I believe your correct for people that work full time there whole lives - I think its the best 35 as far back as you worked, adjusted for inflation. Thats the standard calc.
Got it, thanks.

One gotcha is that the years of earnings is inflation adjusted but only until age 60. So working after 60 can bump lower pay quarters off—but there might be a point where it isn’t.
Can I pull however I want from a 401k after 60? 100% on day one, or 1% a year, or anything in between?
Anything you want. However the bug in the formula is that you pay ordinary income tax on it.

Also the magic age is 59.5, why it’s not an even number I don’t know.
 
OP - you need some financial education.

Read the paperwork, you're skeptical because you don't know.

401k, roth ira, HSA are all asset multipliers.
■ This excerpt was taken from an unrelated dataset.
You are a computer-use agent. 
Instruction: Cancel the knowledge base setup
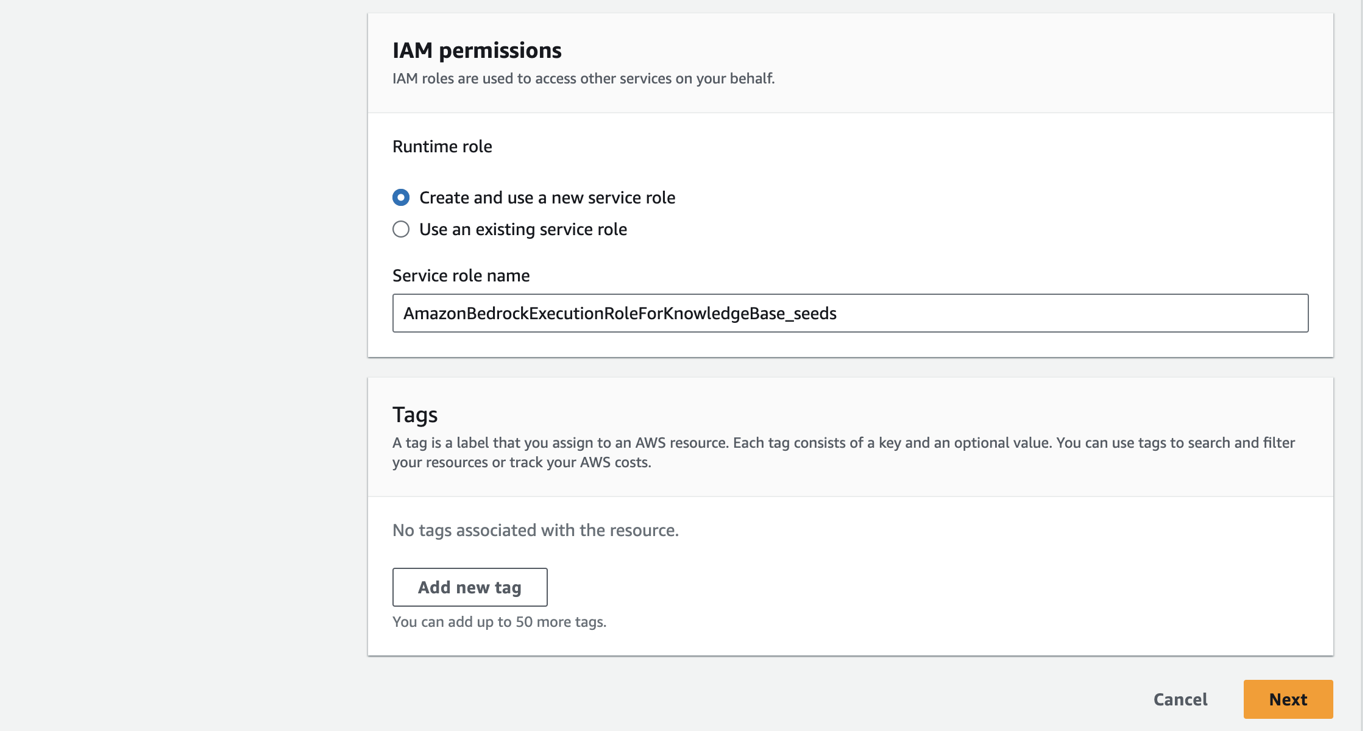(x=1180, y=699)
No, you cant retire at 39 with 500k. You're too poor to retire, but to rich to want to keep working 🤣. (I'm in the same boat)
Yes. Ignorance drives fear. I will go to those bastards in HR next week.
 
Got it, thanks.

One gotcha is that the years of earnings is inflation adjusted but only until age 60. So working after 60 can bump lower pay quarters off—but there might be a point where it isn’t.

Anything you want. However the bug in the formula is that you pay ordinary income tax on it.

Also the magic age is 59.5, why it’s not an even number I don’t know.
Wait...so I pay income tax on my profit from the 401k? So basically it's no tax on the income into it, and whatever my company matches, in exchange for them hoping I off myself or something before 59.5?
 
Find out.

You can’t possibly approach this without full information.

My guess is they match the first 3-4% of your input with 25-100% matching. These things are huge.
My workplace matches my 5% contribution with 200% (Extra 10%), so meeting 15% saving right off the bat!!! 🤑 I tell my young cohorts to consider everything when comparing wages and benefits.
 
Wait...so I pay income tax on my profit from the 401k? So basically it's no tax on the income into it, and whatever my company matches, in exchange for them hoping I off myself or something before 59.5?
Yes, you don't pay income tax on the money going in. It's taken off pre-tax. But when you pull it out, it is treated as ordinary income, and taxed as such.

When you take Social Security, there is some interplay on what is taxed that I have yet to get my head wrapped around... but I'm also a couple decades out, so I have not tried too hard to understand it.

I do want to point out, very clearly, that it's your money. If you drop dead, your 401k passes to whoever you designate as your beneficiary. It will not go back to your company. I suppose Fidelity could take it... if you fail to put down someone... but it's your money to dictate where it goes upon your death. Caution: be careful with who you designate, and update as necessary. This beneficiary will be who gets it, regardless of what you put down in a later date in a will.